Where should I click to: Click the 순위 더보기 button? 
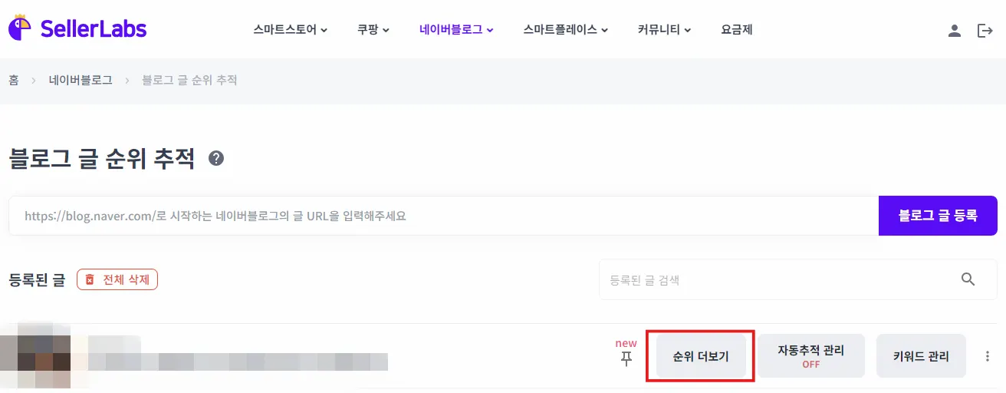pos(701,356)
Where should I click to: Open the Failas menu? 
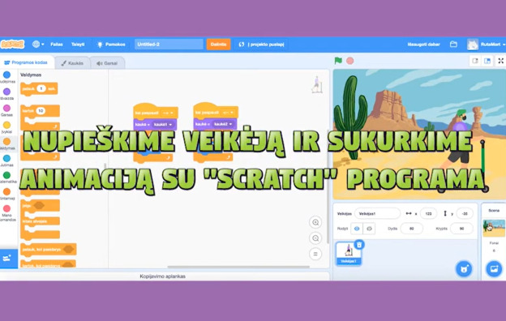[57, 45]
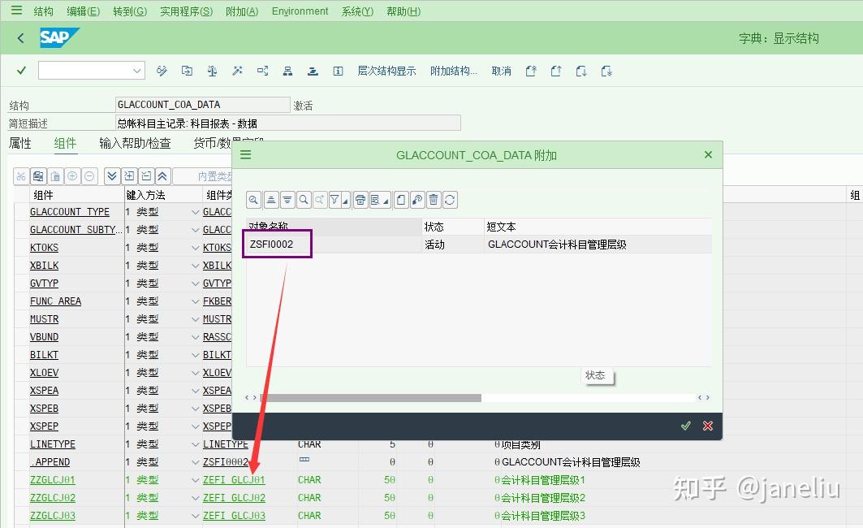Click the Refresh icon in the dialog toolbar

coord(449,199)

+ + + + +

__Exercise brief__
All records above are to be printed exactly, minus the pictures they contain.

__Solution for this exercise__
Where should I click to: Click the 순위 더보기 button? 
pos(701,356)
Where should I click to: Open the Failas menu? 
[57, 45]
Click the Refresh icon in the dialog toolbar

coord(449,199)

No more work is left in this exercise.